But we also know that modern neural networks often contain much more parameters that the number of training data points. The dimensionality of the function class in this case is certainly much smaller than the number of parameters. If this is a valid scenario, why is it unreasonable to theoretically examine the opposite scenario?

"I find the proof sketch for Theorem 5 .. to be unclear"

Thank you for this feedback. We admit that some elements of the proof sketch may be not clear enough. We wanted to convey the key ideas, but due to the size constraints we found it hard to give more than a flavor of the proof. We'll try to improve this sketch. Meanwhile, please see Appendix A, where the full proof is carefully described.

评论- Response

2024-08-10

Thank you to the authors for their response.

I still find that the problem studied in this paper is not well motivated. It seems to me that in order for a function to be "GF-learnable" per the definition in the paper, the image of $\Phi(w)$ must cover most of $\mathcal{H}$ and thus the map $\Phi$ must necessarily be very pathological; no reasonable statistical model will be of this form. In fact, I do not know of any examples in the statistics/ML literature where one is interested in exactly fitting a dimension $d$ model with $W < d$ parameters. The usual setup in the underparameterized setting is not to obtain exactly zero training loss, but rather to converge to the predictor with the smallest loss over the candidate class of functions. While modern neural networks are indeed very complicated, I am very skeptical that they behave like the construction $\Phi$ presented in this work. And while I acknowledge that theoretical work does not have to have a direct practical impact, I do believe that theoretical work should model/explain some relevant aspect of reality, which I don't believe is accomplished by this paper. I thus am leaning towards maintaining my original score.

2024-08-11

Thank you for this feedback. We understand and appreciate your view, but respectfully would like to challenge it.

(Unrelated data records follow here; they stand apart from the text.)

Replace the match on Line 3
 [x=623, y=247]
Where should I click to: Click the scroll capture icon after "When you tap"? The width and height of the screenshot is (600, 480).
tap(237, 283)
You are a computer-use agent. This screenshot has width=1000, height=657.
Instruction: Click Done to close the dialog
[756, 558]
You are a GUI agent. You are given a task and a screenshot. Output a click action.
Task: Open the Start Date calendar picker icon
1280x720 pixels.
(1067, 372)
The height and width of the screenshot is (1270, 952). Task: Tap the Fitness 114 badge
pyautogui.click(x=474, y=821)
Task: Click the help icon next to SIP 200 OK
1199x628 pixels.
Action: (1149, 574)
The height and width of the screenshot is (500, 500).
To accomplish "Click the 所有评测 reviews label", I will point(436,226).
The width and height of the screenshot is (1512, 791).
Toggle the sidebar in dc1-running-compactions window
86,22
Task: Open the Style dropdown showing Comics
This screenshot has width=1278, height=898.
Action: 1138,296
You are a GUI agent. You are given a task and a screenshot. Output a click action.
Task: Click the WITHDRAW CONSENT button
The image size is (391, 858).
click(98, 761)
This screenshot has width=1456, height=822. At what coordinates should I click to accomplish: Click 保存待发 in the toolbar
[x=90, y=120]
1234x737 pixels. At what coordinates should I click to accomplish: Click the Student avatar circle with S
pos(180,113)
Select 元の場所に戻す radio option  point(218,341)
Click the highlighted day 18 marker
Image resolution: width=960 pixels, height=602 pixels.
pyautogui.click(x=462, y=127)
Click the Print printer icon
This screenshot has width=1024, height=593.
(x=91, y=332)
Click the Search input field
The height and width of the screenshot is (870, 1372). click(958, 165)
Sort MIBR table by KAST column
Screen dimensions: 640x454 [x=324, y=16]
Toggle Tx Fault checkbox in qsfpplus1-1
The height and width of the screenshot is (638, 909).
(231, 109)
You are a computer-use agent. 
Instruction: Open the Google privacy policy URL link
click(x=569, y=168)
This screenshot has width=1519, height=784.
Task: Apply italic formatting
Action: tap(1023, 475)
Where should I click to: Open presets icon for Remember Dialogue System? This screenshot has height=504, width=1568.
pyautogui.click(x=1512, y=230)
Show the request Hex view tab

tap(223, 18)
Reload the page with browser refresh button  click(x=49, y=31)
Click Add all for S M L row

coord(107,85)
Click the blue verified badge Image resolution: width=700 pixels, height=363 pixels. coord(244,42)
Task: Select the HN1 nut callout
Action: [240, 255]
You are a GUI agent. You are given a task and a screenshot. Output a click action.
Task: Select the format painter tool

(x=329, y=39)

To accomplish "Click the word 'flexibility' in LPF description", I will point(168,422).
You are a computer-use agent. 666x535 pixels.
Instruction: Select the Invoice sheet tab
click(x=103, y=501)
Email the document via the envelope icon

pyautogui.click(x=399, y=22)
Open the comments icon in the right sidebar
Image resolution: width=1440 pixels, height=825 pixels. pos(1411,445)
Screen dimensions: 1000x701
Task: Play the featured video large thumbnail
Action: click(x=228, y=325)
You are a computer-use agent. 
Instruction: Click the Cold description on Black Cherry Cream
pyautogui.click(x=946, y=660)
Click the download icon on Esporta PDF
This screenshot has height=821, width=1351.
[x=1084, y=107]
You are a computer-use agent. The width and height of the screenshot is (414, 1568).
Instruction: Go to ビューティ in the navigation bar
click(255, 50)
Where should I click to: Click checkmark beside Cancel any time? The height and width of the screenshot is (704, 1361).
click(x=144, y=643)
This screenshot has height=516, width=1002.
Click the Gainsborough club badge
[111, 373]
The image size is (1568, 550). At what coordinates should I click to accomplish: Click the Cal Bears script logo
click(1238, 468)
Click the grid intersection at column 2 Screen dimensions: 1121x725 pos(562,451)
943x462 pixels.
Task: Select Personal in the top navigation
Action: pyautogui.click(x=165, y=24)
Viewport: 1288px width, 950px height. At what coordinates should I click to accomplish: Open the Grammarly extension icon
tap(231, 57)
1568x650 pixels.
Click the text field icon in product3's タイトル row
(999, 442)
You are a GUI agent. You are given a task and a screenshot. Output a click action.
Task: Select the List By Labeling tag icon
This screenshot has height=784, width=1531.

I do believe that theoretical work should model/explain some relevant aspect of reality, which I don't believe is accomplished by this paper.

Comparison with KST. Let us compare our main theorem 5 with Kolmogorov Superposition Theorem (KST) saying that multivariate continuous functions can be represented in terms of univariate ones and summations. KST has inspired many papers/ideas/discussions related to ML/neural networks, primarily with the focus on confirming or increasing expressiveness of ML models. One work, very recent but already having received much attention, is mentioned by Reviewer MmYK [1]. Some others are cited in our paper.

The construction used in KST is arguably much more pathological than ours in Theorem 5. The functions used in KST are very complicated continuous functions; they cannot be chosen as elementary or smooth, even locally. Also, the representation of the target function is obtaned by a fairly non-constructive argument.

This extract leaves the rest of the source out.